As the submarine represents one of the most severe threats to any nation with a coastline, to any navy or anyone that relies on seafaring trade; so it is of the utmost importance to have first rate ASW capabilities.
For the UK these capabilities are currently operated by the Royal Navy in the form of Frigates, currently the Type 23 and soon to be Type 26, and that of our own submarine fleet.
Though in the coming years the RAF will once again be joining the ASW force when they have their state-of-the-art Poseidon P-8s are delivered. Yet all of these come at a huge cost: £1bn per Astute class submarine, £2.2bn for 9 P-8s and £750m per Type 26 frigate of which we will get 8.
So why are we spending all this money on vessels and aircraft that essentially serve the same role? To answer this we first need to understand the threat of the submarine.
For the UK the obvious example is the Battle of the Atlantic where German U-Boats were sinking the shipping that kept citizens alive and eating. Now the submarines are even more dangerous and deadly, many of them nuclear powered so they could remain submerged for months on end, some of them armed with nuclear weapons but all are armed with torpedoes.

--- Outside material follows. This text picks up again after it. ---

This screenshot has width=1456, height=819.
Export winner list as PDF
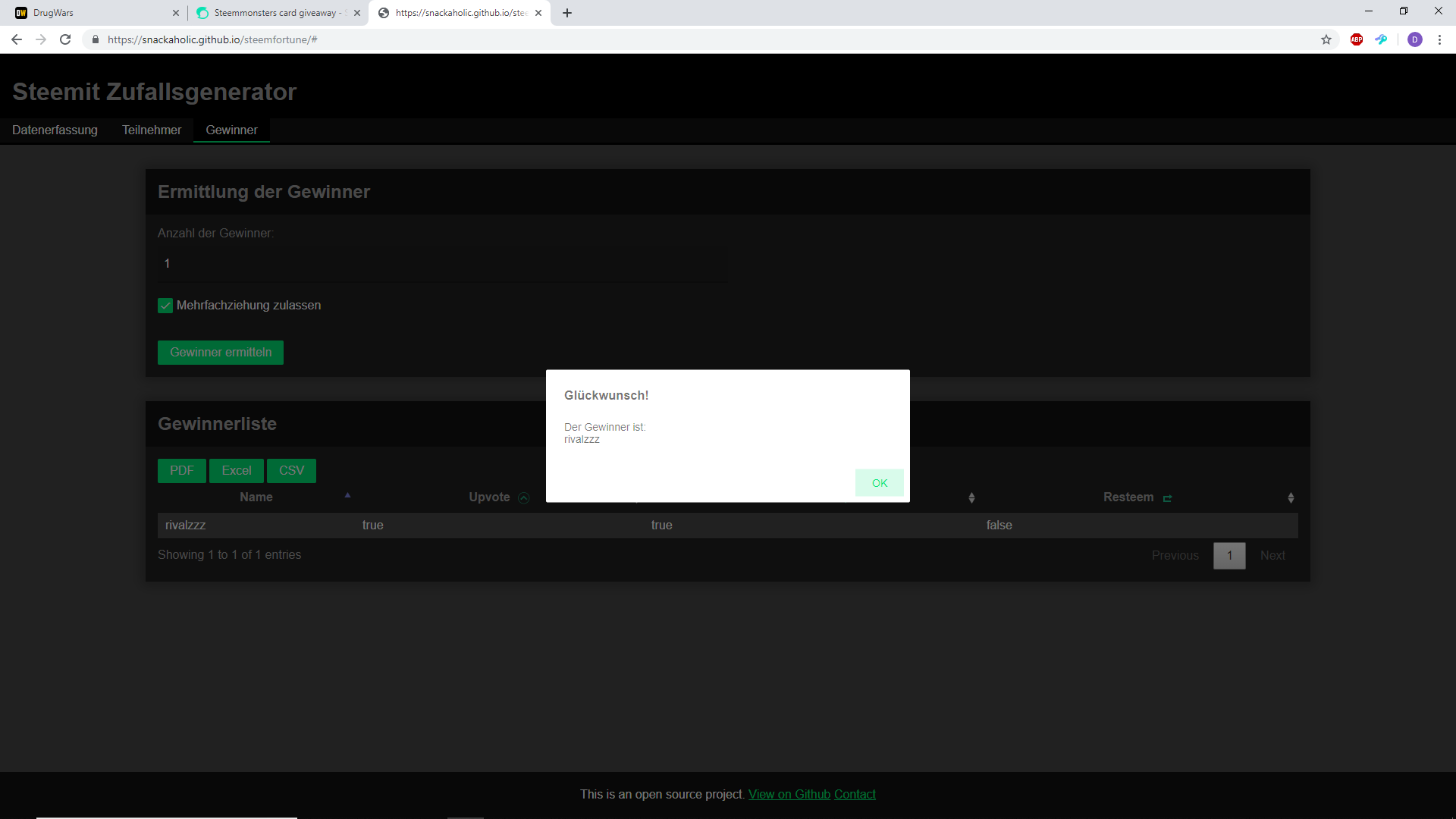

Torpedoes that are designed to explode underneath a ship, creating a gas bubble to break the ship’s keel (its back) which no ship could survive. Even the toughest of ships, aircraft carriers are not immune to this so civilian shipping would be extremely vulnerable.
So you can see why this is a threat that governments have to treat with the utmost seriousness and why so many resources need to be dedicated to ASW. As today submarines are quieter and quieter, with sound absorbing hulls and materials, machinery fitted on shock absorbers to minimise noise and nuclear reactors to stop the need for regular surfacing.

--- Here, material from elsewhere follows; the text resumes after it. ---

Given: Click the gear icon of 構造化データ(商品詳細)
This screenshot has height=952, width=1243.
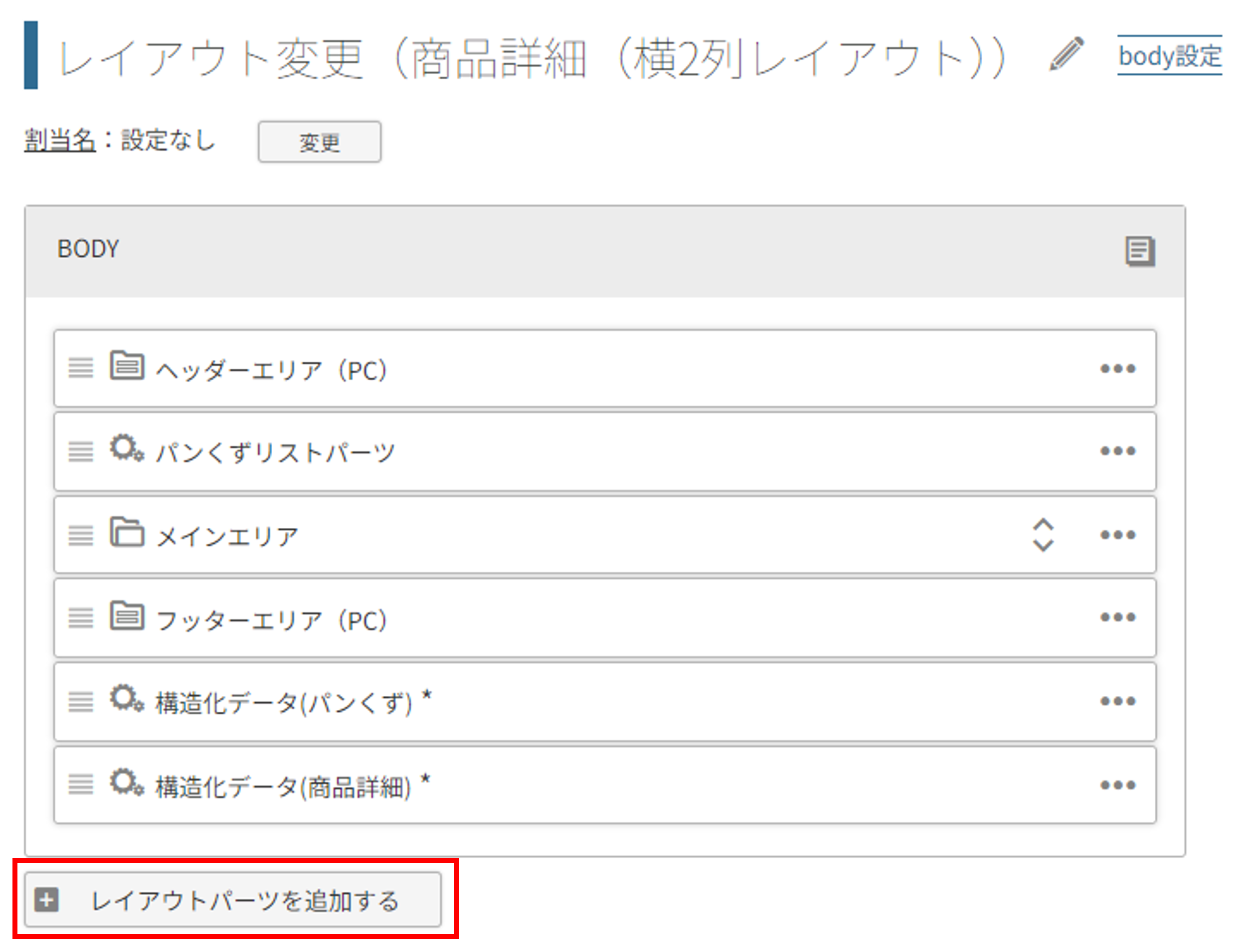Looking at the screenshot, I should [x=127, y=783].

Making them harder and harder to track and we are having to track more and more submarines so it is no wonder why money is spent in the billions for ASW. It is always said that the best counter for a submarine is another submarine and while out Astutes are second to none; the submarine fleet however is a shadow of its former glory with only 7 attack submarines in service.
But these field some of the best sonar arrays in the world and are extremely silent themselves making them of the best in the constant game of submarine cat and mouse. The frigates represent close protection for the fleet and carrier groups being a specialised platform for ASW with high end sonar equipment and tower sonar arrays to detect and track any submarine approaching herself or the carriers.

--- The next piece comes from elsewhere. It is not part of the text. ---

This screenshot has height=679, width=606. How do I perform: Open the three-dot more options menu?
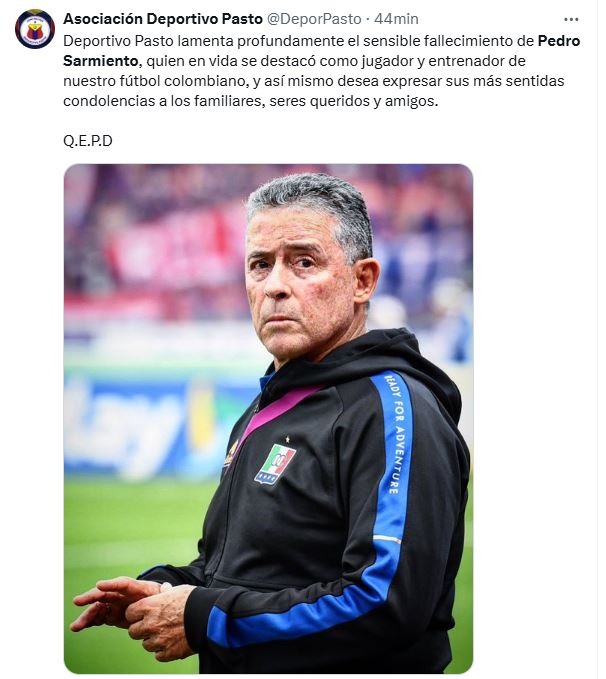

The maritime patrol aircraft when they come back into UK service will enhance these abilities, we will be able to deter hostile submarines in our waters, track submarines in our areas of interest, protect our nuclear deterrent and if need be attack enemy submarines. A combination of arms that will allow for true protection of our naval assets even if it is not true protection in our waters.
As now we can have P-8 detect hostile submarines before they are too near a carrier group, a frigate then acquire and hold the contact as it nears the fleet and a friendly submarine intercept and if need be attack.
Yet the question still arises if this is enough, after all we will never have all 7 submarines at sea, 9 aircraft can never patrol all of our waters, 8 frigates can’t trawl all the depths.
However, there is no obvious answer to this as we could buy many more submarines but at point what do we have enough, a 1:1 balance, a higher balance or lower. Though as good as any of our equipment is to subsidise having fewer, they can’t be in two places at once.